Just highlights that speed restrictions ain't there just to piss off drivers.....there are legitimate reasons why they are enforced.


----------



## mighTy Tee (Jul 10, 2002)

Whilst every sympathy with the workman's family etc, and in full agree ment with restriction in road works, how many times have we slowed down for the road works only to leave the other side having not seen any workmen?


----------



## BreTT (Oct 30, 2002)

mighTy Tee said:


> Whilst every sympathy with the workman's family etc, and in full agree ment with restriction in road works, how many times have we slowed down for the road works only to leave the other side having not seen any workmen?

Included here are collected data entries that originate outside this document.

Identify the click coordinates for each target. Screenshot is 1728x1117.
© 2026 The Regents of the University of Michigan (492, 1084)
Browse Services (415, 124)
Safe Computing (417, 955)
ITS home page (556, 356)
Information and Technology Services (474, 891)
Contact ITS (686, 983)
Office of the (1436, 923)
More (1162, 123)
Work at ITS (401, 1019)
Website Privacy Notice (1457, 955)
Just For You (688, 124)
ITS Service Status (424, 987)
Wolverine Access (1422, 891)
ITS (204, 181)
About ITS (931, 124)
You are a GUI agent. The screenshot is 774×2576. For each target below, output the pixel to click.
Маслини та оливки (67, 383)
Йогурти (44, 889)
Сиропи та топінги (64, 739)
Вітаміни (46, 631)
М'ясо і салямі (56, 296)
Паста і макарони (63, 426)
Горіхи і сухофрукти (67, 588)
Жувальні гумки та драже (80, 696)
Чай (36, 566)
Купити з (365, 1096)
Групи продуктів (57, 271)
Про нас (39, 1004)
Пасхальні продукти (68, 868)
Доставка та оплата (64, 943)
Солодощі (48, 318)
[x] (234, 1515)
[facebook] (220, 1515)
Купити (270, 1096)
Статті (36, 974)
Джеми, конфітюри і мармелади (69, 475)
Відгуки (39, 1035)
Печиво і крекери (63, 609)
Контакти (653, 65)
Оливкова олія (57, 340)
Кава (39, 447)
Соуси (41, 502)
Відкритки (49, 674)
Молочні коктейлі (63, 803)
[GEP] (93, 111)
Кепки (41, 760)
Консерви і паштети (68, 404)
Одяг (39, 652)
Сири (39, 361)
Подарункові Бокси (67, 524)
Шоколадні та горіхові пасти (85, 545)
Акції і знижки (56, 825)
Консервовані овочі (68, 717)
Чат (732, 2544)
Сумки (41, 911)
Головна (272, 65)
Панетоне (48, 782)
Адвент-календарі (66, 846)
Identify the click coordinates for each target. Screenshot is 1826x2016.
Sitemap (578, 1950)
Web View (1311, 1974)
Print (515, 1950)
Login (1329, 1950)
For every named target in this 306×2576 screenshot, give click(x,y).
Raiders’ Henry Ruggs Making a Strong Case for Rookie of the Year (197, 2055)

Just because you can't see them, doesn't mean that they are not there. In case you hadn't guessed, I've got religion on this. Roadworks and 30mph zones should be strictly enforced and people breaking the limit by any significant amount should be jailed. After all, in doing so, you're gambling with someone else's life.


----------



## mighTy Tee (Jul 10, 2002)

BreTT said:


> mighTy Tee said:
> 
> 
> > Whilst every sympathy with the workman's family etc, and in full agree ment with restriction in road works, how many times have we slowed down for the road works only to leave the other side having not seen any workmen?
> ...


Brett - I quote "in full agreement with restrictions in road works".

However so many people late a night don't see workmen so assume there is no danger. I for one never speed (deliberately) in motorway road works, as I know I am more likely to get caught. During the time in the restrictions I will guarantee I will be overtaken by many of the vehicles I had passed in the previous few miles.


----------



## BreTT (Oct 30, 2002)

mighTy Tee said:


> BreTT said:
> 
> 
> > mighTy Tee said:
> ...


Sounds like we are in danger of violently agreeing here.


----------



## mighTy Tee (Jul 10, 2002)

BreTT said:


> mighTy Tee said:
> 
> 
> > BreTT said:
> ...


Why?

Where did I say I disagreed with? :?


----------



## Antwerpman (Nov 4, 2002)

BreTT said:


> Just because you can't see them, doesn't mean that they are not there. In case you hadn't guessed, I've got religion on this. Roadworks and 30mph zones should be strictly enforced and people breaking the limit by any significant amount should be jailed. After all, in doing so, you're gambling with someone else's life.


Surely the anti speed campaigners would say that any time you are speeding you are gambling with someone else's life?


----------



## Dont I Recognise You (Oct 10, 2003)

Not wanting to dilute this topic, and in full agreement about not speeding in roadworks etc.

But - surely 50 is a completly arbitary limit for m/way roadworks?

Government stats (apparently, according to the adverts)

@30mph, 80% of peds hit by a car will live
@40mph, 80% will die
@50mph? - guess not many will survive.

In m/way roadworks, we effectively have a dual carriage way with a path next to it.

What is the point in *only* slowing to 50?
surely it should be 30 to protect the workforce?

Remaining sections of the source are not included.